◆ Goal ◆
Change "left arrow" to "right arrow" in everything from "will (x=335, y=681)." down to "Click the tank filter button" in the listing below, keeping all else the same, and give back only those lines.

◆ Record extracts ◆
========

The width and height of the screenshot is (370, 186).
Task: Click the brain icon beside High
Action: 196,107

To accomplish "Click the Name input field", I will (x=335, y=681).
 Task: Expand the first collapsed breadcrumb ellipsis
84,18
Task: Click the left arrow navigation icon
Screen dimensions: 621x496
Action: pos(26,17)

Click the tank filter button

========

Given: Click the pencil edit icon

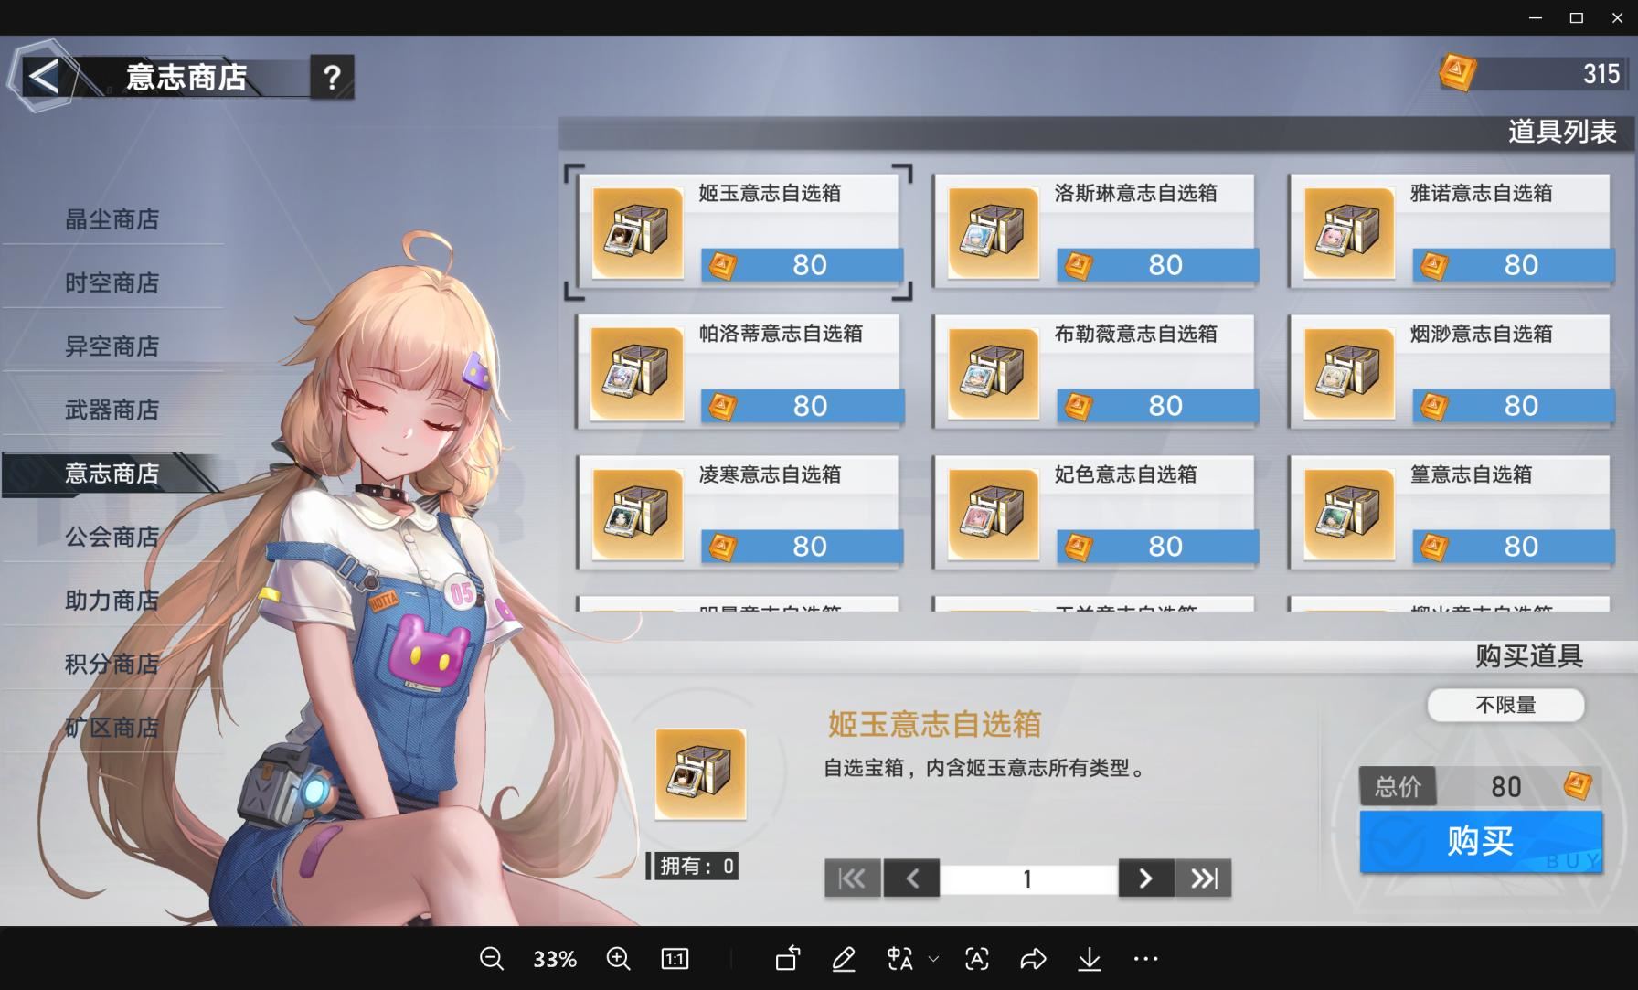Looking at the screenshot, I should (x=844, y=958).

========

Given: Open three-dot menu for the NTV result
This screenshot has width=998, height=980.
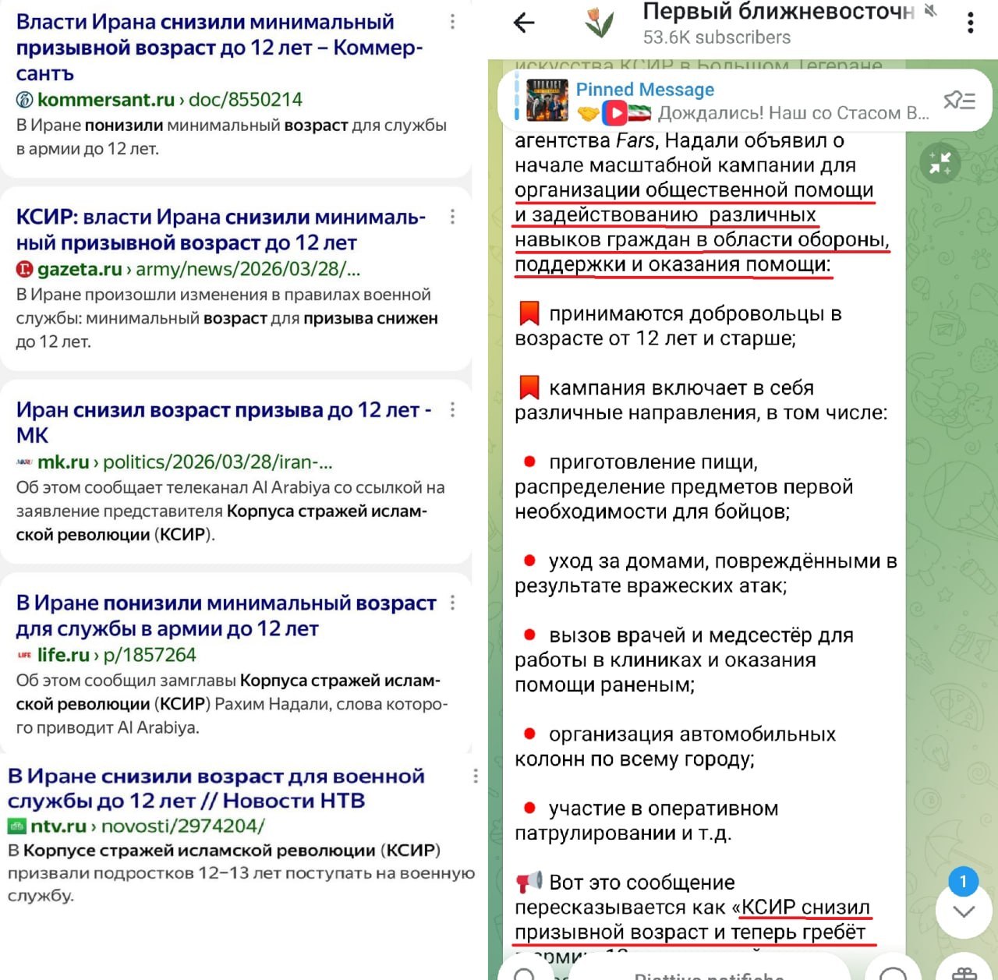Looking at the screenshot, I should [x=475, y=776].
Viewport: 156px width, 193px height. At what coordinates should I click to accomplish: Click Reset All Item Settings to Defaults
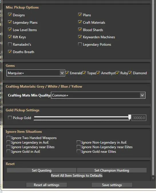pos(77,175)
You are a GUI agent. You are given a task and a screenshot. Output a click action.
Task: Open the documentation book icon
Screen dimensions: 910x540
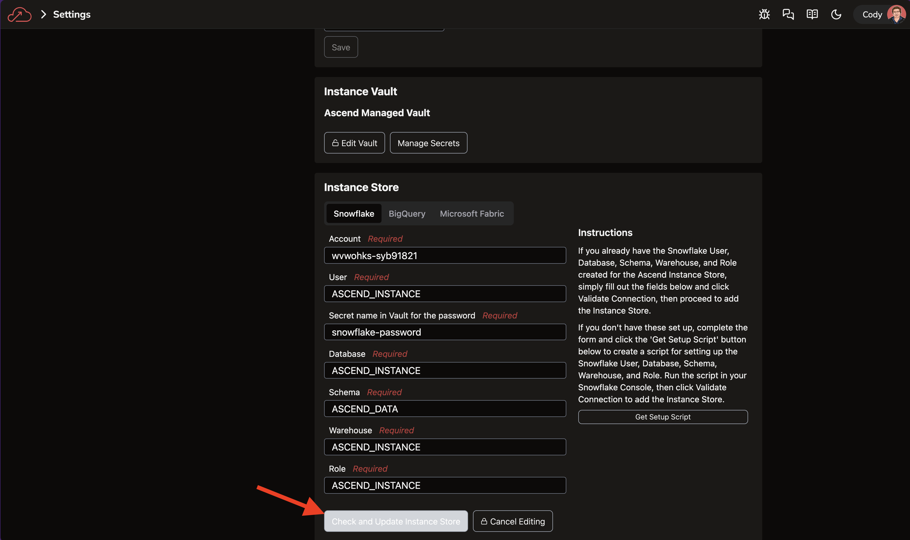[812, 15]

========

◆ Expected output ◆
To accomplish "Click the Name input field", I will (x=335, y=681).
 Task: Expand the first collapsed breadcrumb ellipsis
84,18
Task: Click the right arrow navigation icon
Screen dimensions: 621x496
Action: pos(26,17)

Click the tank filter button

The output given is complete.